If you have become addicted to heroin, you are probable to experience some withdrawal symptoms when you stop using, but withdrawal can also occur after heavy use. The early comedown of heroin withdrawal can differ in time and strength, and even though usually withdrawal symptoms will begin 6 to 12 hours after the previous dosage, climaxing within 1 to 3 days, and slowly descending over 5 to 7 days. Yet, some users experience weeks or months of withdrawal symptoms, recognized as post acute withdrawal syndrome (PAWS).

Heroin Detox and Cravings

A majority of individuals who are withdrawing from heroin experience an intense need to take more heroin. This is recognized as feeling cravings, and cravings are common amongst people withdrawing from several addictive substances. Part of the craving is motivated by the desire to decrease the symptoms of heroin withdrawal, and part of it is the want to re-experience the pleasure of the heroin high.

Heroin Detox and the Mood Changes

Feeling unhappy, uneasy or ill-tempered, also known as having a dysphoric mood, is a usual part of heroin withdrawal, and is the responsibility for the euphoria you experienced during the heroin high. Even though these feelings are often strong during heroin withdrawal, they have a habit of passing once the withdrawal phase is finished. If they do not pass, you should see your doctor for suitable treatment.

Heroin Detox and Physical Withdrawals

Part of the way heroin works is to block the body’s pain passageways. When you detox from heroin, there is a rebound effect, and you feel aching, predominantly in the back and legs, and feel more delicate to pain. As you go through heroin detox, you may experience an overproduction of physical fluids, such as sweat, tears, and a runny nose. You may also recognize your hairs standing on end. As with other physical withdrawal symptoms, this is part of your body bringing itself into stability.
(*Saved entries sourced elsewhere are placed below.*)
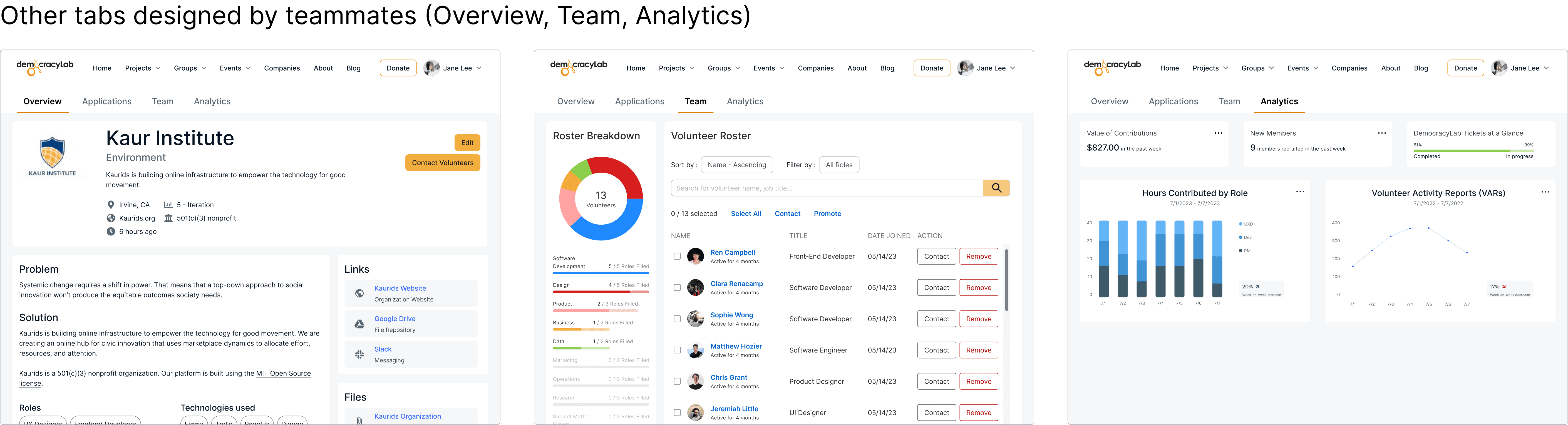Focus the volunteer name search field

826,188
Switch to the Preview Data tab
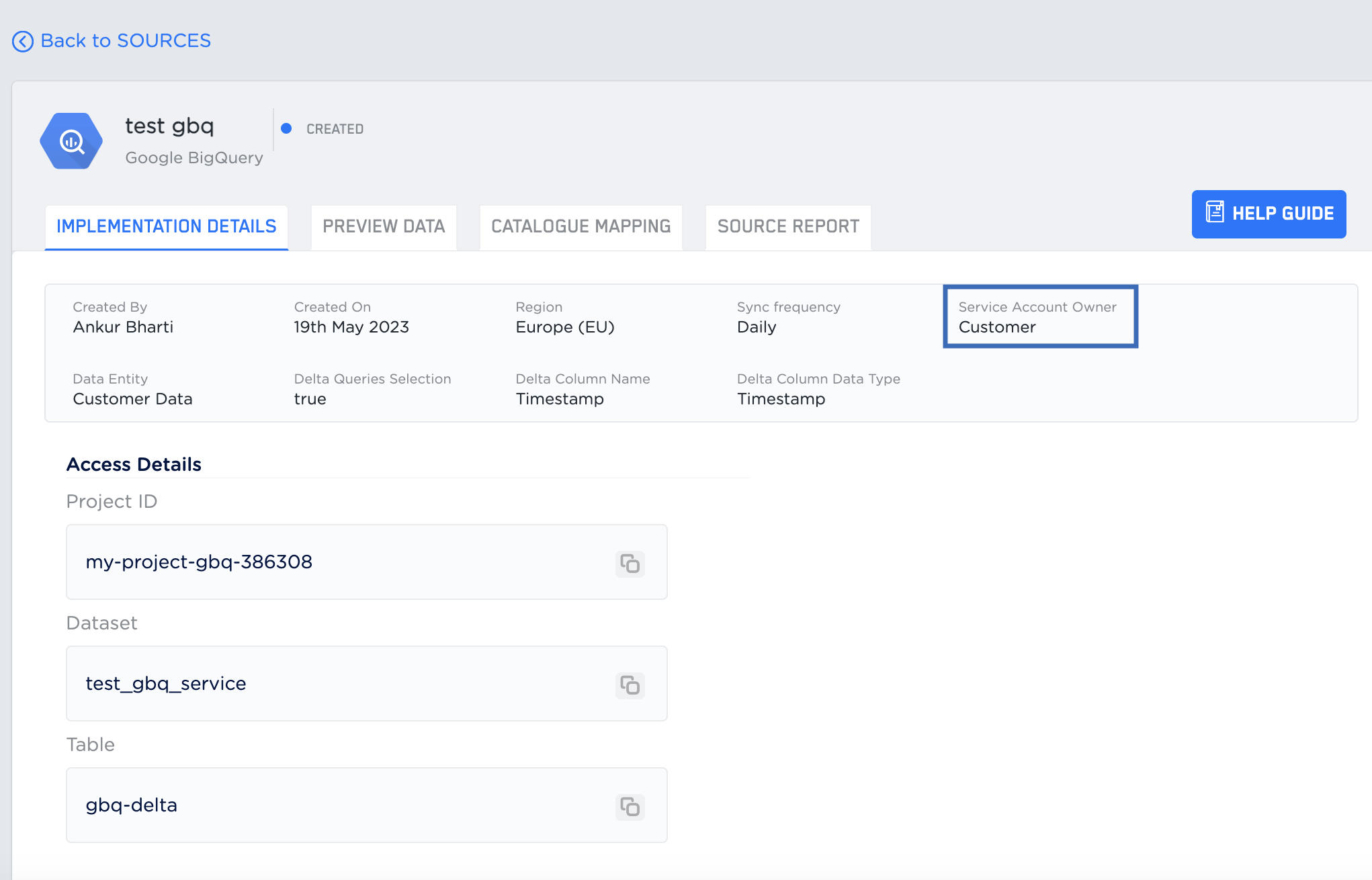1372x880 pixels. click(x=384, y=227)
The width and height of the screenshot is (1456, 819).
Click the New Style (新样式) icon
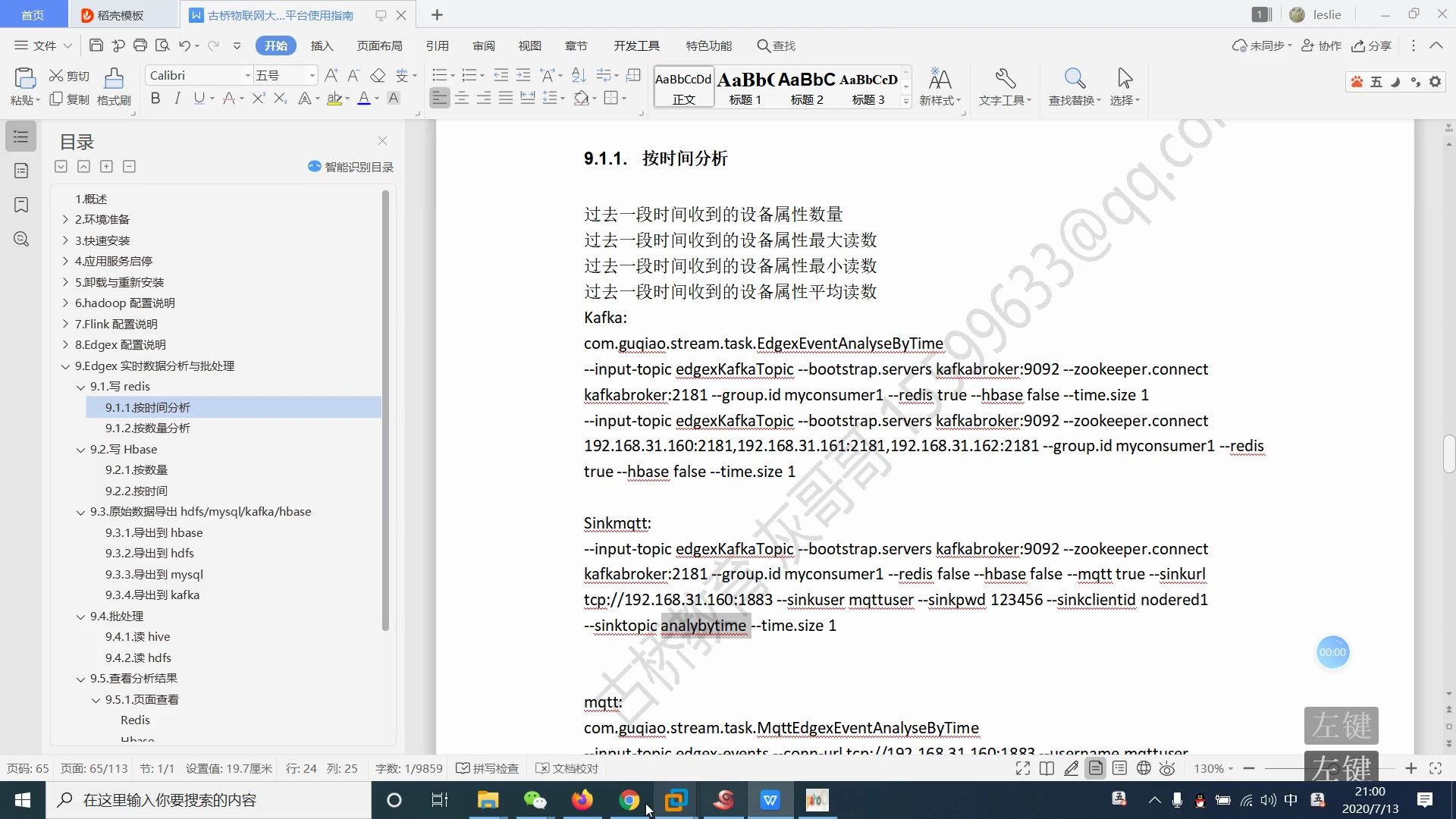coord(940,86)
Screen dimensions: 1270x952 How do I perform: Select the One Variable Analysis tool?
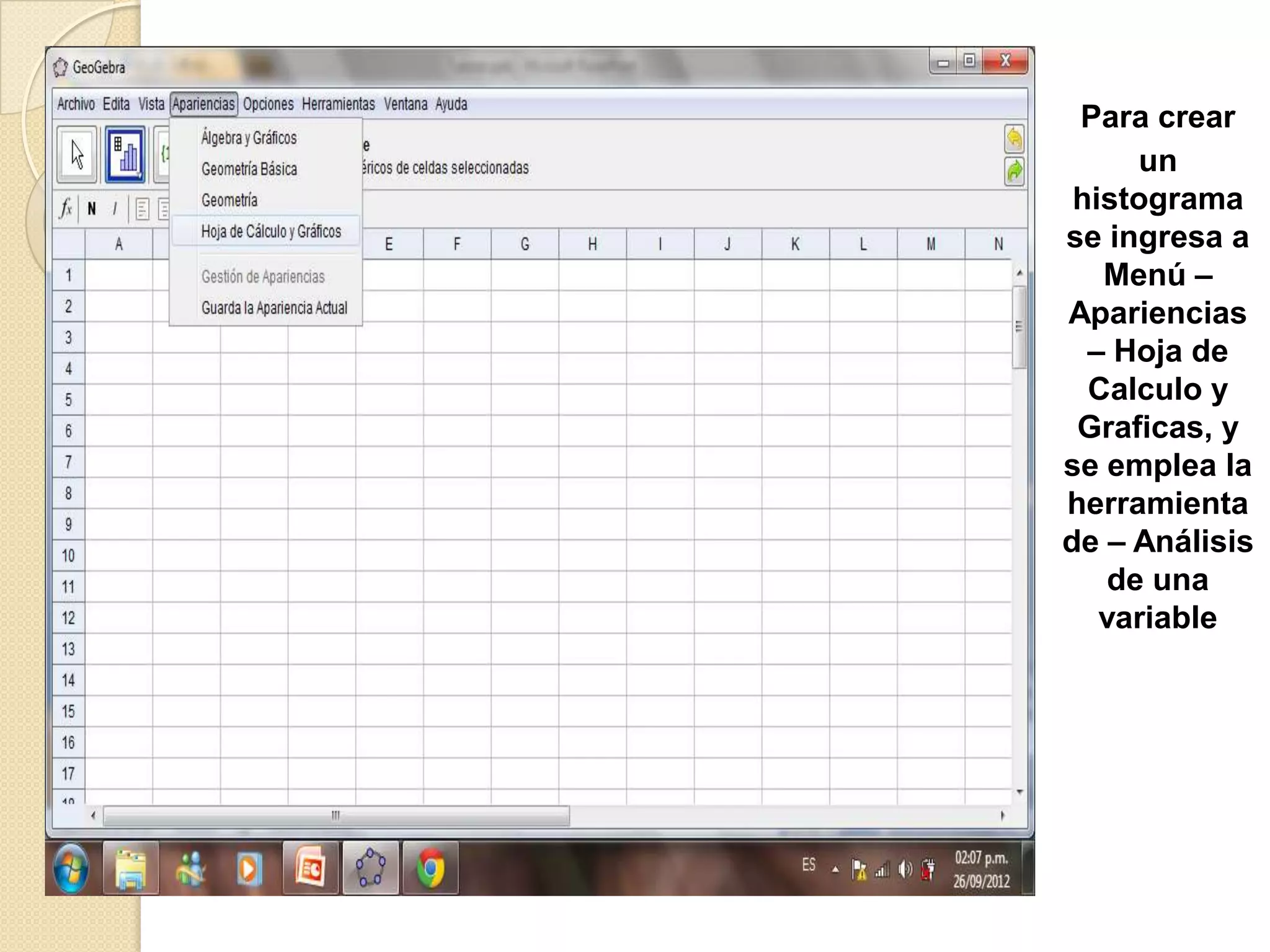(x=125, y=154)
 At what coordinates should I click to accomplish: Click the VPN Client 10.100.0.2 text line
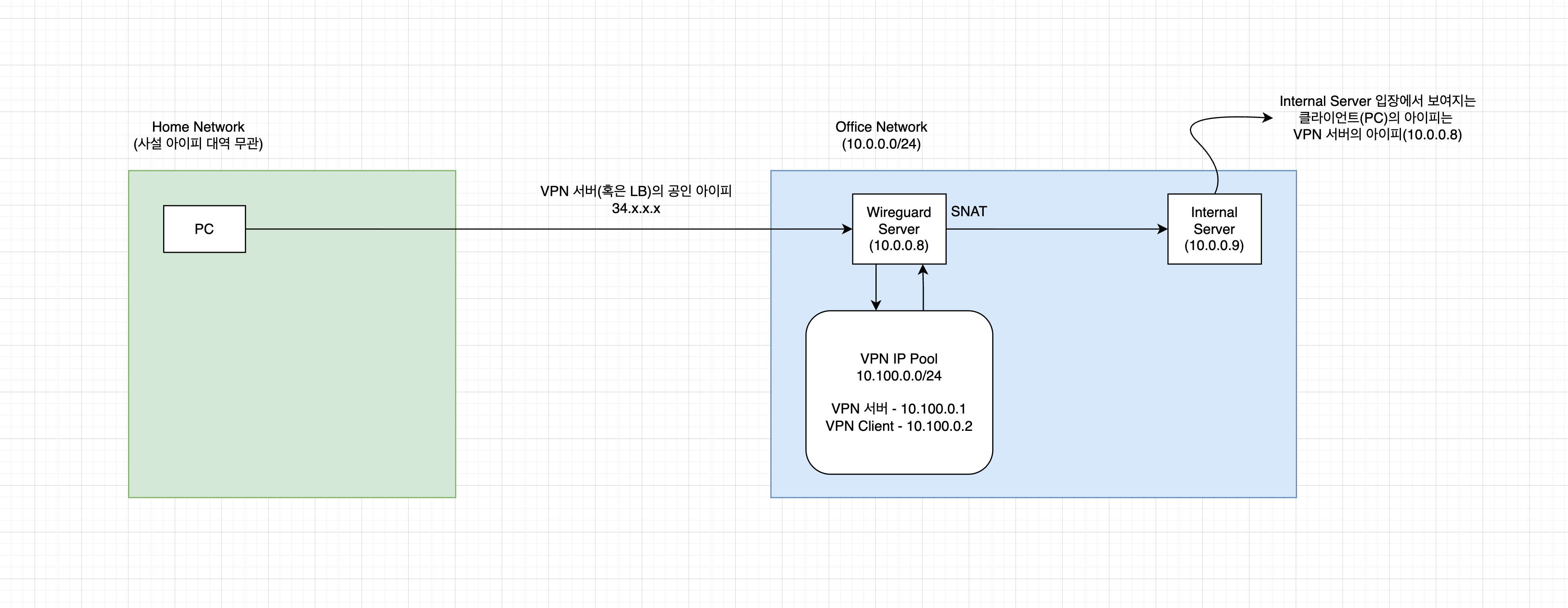pyautogui.click(x=898, y=426)
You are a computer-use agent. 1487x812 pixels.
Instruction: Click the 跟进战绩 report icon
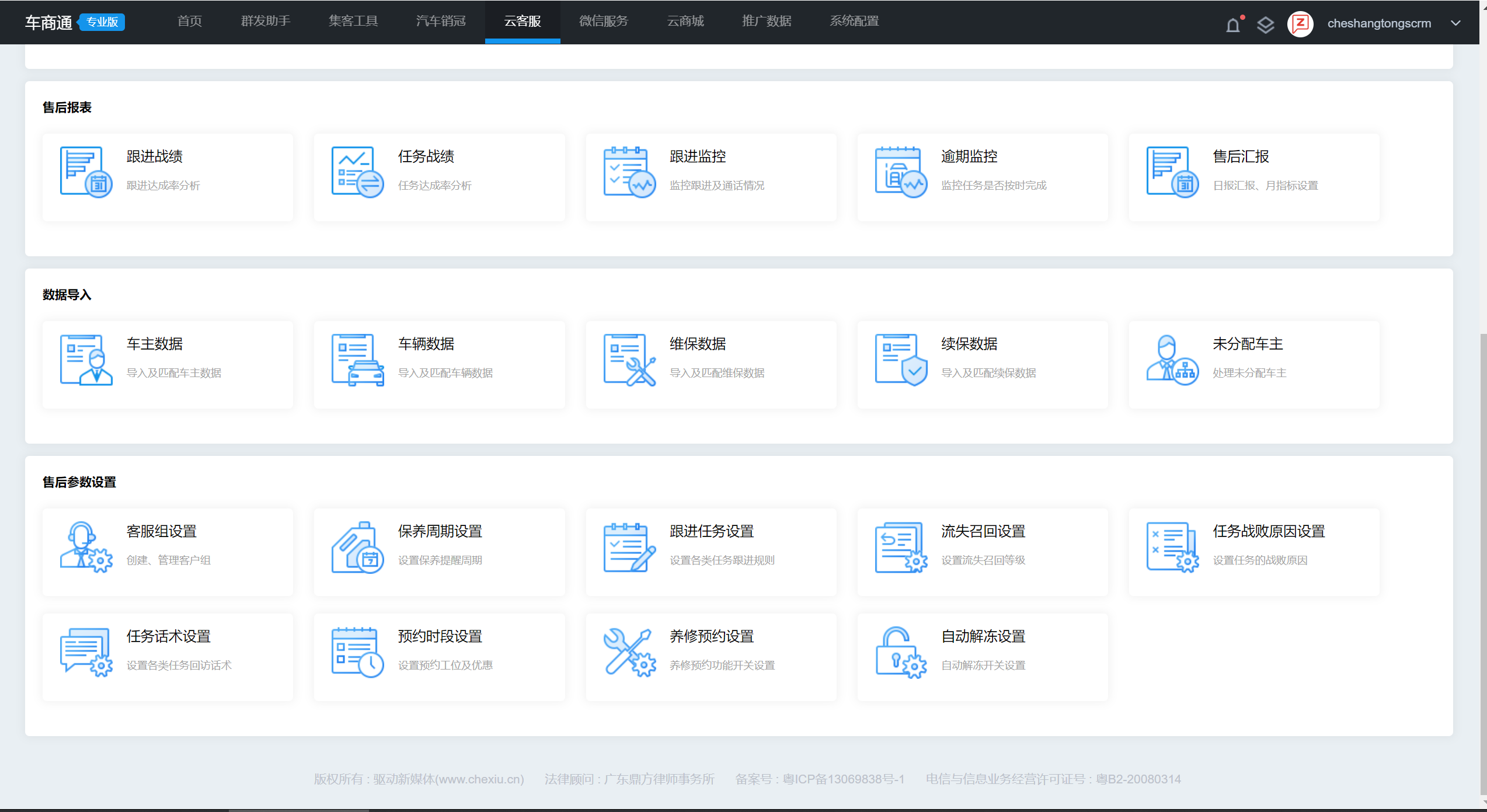pyautogui.click(x=86, y=172)
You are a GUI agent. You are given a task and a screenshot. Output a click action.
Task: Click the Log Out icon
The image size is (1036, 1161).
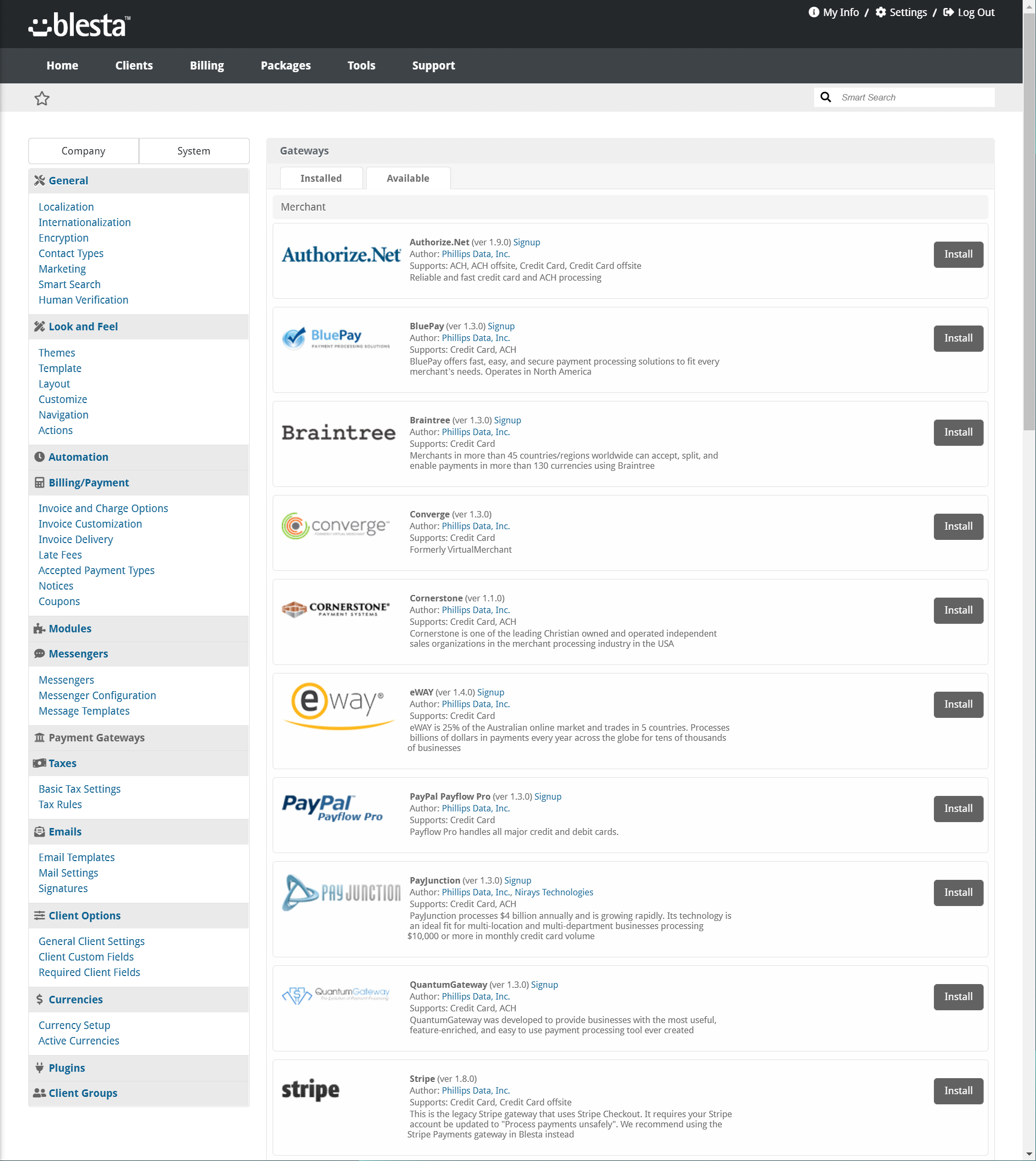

A typical response of the body to heroin detox is diarrhea. It may be supplemented by stomach pain caused by tremors in the digestive system. Nausea and vomiting are standard (albeit distressing) aspects of heroin detox. It wears you out, makes you feel very uncomfortable, puts you off your food, and keeps you near the restroom. A fever is an elevated body temperature. A fever is one way your body fights illnesses or infections, but when you are going through heroin detox, the fever is not serving a useful purpose in fighting infection, so there is unlikely to be harm in taking steps to control it.

People going through heroin detox often feel agitation, which, joined with angst and sleeplessness, can make you feel quite restless. Heroin detox frequently causes sleep difficulties, mainly insomnia (having trouble getting to sleep or staying asleep). Yawning is also common during heroin detox. In my experience, heroin detox usually can last anywhere from 3 days to 2 weeks. If it goes on longer than that I would seek medical attention. If you or a loved one are struggling with substance abuse or addiction, please call toll free 1-800-951-6135.